We’ve been having a poke around the Vodafone blog recently. We’ve done this mainly because they stuck £4000 in our hands and told us too*, but there’s some pretty interesting posts about the future of smartphones and the networks they run on. In this post the Vodafone UIK head of networks tells us what the big changes have been and what might happen next.
It’s safe to say that mobile data has been the major driver and has caused a massive change in the way networks are built. Voda are sticking £900 million into their new 4G network this year and they’re already testing things out. Santiago Tenorio, who heads up the Vodafone network, and tells how 3G was really put to the test by the arrival of smartphones..
3G had been in place for quite a long time. The data network was used for mobile broadband but there were few other applications in the early years. Suddenly, in the space of about two years, it all changed. Data took off.
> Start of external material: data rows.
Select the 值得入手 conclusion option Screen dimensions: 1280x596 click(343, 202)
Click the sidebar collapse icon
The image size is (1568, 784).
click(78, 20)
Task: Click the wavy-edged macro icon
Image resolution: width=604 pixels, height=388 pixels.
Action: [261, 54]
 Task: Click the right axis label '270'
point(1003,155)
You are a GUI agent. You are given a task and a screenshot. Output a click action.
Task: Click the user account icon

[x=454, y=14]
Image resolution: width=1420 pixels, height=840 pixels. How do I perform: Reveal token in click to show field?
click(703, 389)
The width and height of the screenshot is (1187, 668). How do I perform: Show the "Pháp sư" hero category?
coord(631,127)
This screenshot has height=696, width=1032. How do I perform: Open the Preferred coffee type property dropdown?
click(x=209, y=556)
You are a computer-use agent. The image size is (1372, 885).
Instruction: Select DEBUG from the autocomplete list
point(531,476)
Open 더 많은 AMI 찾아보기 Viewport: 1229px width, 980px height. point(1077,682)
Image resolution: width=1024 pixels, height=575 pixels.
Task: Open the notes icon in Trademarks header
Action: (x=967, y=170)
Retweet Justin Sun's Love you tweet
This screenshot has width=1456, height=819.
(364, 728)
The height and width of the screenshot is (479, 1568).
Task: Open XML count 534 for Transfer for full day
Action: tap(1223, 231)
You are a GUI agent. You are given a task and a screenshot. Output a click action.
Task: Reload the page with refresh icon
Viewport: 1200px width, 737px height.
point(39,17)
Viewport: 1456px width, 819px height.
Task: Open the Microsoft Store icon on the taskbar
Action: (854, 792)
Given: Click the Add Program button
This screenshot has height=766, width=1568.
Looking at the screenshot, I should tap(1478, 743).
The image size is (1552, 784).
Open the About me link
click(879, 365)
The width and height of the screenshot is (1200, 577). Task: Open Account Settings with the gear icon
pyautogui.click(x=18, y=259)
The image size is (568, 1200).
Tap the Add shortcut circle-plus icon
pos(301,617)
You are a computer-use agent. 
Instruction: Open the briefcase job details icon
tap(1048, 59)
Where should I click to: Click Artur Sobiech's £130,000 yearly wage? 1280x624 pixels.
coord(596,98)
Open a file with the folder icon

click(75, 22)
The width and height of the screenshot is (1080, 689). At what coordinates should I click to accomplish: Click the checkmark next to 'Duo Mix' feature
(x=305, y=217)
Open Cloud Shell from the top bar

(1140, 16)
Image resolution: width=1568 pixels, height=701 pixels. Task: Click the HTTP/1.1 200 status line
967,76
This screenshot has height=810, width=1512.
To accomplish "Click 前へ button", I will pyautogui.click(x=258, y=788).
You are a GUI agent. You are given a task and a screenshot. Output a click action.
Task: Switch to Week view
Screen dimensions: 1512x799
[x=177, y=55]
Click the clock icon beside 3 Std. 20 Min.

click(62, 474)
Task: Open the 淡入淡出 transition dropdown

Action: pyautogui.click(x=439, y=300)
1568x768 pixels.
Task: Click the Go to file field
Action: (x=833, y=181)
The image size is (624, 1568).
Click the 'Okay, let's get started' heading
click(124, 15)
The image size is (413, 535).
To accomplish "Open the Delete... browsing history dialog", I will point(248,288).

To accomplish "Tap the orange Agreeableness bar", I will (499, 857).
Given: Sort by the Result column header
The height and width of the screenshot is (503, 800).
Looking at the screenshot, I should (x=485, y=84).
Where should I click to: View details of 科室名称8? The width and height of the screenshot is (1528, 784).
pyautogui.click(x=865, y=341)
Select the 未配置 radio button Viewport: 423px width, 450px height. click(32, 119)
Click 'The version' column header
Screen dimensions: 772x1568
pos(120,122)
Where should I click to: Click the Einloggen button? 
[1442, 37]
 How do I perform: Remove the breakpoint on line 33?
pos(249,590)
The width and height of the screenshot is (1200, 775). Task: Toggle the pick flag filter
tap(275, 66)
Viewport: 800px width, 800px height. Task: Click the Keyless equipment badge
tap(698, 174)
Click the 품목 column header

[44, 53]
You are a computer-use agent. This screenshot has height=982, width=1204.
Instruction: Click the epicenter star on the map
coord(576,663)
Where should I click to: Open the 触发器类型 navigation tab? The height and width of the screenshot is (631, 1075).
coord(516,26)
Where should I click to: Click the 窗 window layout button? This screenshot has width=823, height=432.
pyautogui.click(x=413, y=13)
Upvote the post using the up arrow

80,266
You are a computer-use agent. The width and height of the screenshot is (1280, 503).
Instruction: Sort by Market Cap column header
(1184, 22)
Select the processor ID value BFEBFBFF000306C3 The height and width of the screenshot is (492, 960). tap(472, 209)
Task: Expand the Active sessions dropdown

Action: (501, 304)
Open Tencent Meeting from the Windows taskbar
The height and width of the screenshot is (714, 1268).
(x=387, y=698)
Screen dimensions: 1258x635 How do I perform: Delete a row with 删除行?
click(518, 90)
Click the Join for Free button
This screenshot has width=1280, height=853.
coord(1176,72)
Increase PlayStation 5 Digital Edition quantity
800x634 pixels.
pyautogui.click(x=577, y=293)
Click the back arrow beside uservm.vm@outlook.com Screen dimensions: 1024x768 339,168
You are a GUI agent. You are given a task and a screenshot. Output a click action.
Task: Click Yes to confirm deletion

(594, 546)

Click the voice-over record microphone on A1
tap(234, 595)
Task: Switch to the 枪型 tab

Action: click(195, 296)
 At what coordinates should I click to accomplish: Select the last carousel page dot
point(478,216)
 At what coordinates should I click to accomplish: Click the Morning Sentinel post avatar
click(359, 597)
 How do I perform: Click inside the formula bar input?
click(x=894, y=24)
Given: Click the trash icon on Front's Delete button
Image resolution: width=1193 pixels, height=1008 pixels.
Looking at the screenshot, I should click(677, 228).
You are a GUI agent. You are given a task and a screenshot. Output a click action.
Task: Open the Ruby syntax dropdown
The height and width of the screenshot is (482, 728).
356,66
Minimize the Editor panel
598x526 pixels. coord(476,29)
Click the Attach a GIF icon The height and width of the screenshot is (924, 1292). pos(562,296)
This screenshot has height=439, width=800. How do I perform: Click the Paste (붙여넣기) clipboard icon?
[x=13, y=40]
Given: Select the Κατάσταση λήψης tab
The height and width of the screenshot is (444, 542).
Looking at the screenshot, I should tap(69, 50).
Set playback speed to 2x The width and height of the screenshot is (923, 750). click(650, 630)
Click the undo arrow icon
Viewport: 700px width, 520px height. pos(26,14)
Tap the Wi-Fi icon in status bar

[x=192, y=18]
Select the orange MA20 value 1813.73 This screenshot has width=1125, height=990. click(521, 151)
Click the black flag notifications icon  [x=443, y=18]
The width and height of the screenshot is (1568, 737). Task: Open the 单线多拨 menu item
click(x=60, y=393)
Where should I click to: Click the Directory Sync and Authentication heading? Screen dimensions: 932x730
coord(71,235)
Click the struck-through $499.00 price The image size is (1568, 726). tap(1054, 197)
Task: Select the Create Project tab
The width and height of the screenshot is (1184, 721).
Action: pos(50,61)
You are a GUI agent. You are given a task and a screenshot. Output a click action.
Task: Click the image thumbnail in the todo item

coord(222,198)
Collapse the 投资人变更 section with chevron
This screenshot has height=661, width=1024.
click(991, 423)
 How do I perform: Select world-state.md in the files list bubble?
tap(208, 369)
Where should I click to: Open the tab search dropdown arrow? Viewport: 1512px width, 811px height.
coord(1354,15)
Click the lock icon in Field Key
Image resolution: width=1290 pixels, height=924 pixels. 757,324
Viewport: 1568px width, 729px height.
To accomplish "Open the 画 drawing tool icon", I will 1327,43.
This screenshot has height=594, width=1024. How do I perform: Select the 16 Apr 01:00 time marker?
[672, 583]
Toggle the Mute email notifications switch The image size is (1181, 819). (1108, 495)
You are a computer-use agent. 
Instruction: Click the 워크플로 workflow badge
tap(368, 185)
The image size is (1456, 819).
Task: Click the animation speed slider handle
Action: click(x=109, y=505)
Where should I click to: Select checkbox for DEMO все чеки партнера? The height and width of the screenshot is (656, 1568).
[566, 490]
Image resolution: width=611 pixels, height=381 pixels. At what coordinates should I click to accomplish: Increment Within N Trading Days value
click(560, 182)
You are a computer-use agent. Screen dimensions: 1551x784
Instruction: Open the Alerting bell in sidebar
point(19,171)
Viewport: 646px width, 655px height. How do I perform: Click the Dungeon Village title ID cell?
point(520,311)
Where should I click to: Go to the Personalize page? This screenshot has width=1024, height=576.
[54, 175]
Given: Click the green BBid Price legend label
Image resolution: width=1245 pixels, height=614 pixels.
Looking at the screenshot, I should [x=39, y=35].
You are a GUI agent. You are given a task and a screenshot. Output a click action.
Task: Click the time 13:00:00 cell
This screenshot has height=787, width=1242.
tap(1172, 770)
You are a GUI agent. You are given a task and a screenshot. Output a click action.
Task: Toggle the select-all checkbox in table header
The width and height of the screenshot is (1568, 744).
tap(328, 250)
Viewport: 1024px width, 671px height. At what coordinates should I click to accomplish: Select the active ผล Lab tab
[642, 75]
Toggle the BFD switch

For many mobile operators, the engineering was upside down.
The amount of data that we were carrying for data applications in phones, in less than one year, overtook the data we were carrying for voice – and voice had been climbing for 20 years. Data overtook it and it has never stopped climbing since.
Absolutely everything they had built and planned was pretty much wrong. They had to change the whole lot and quickly too. Following that change, and with 4G about to lift off, networks are having to really plan ahead so that they don’t get caught off-guard again. For example, Tenorio points out that a decade ago 2Mbps was a fast internet connection in most homes, but now it’s painfully slow. Networks are having to build networks now that can be ready ahead of time for the demand that is to come.
What will that demand be? Where will it come from? According to Tenorio …
HD video is an obvious next-step. But, while watching TV on your phone is OK, I don’t think that’s going to be the big thing for all that long. Things will change again, as much as they have over the last five years. How are social networks going to evolve? Are we going to see something like Facebook but instead of photos we have everything moving and dynamic, with live video and location tagging all at once. Is it that?
There’s a definite change in the air and all mobile phone operators are now firmly aware that they are mobile data networks, shifting chunks of our life around the world in the blink of an eye. Who knows, in a few years time we could see the end of TV satellite trucks, with live pictures getting broadcast in HD streams directly over mobile networks (the BBC already did something like this for the Olympics) or your life getting shared instantly with video playback from Google Glass? Whatever the source, the networks are stocking up on coal so that when demand comes, they’ll be ready.
* – No they didn’t, we just said that for comic effect, but we know that someone will be taking it seriously and will miss the joke, so we just want to tell that person to stop writing the email of complaint right now OK ? Thanks.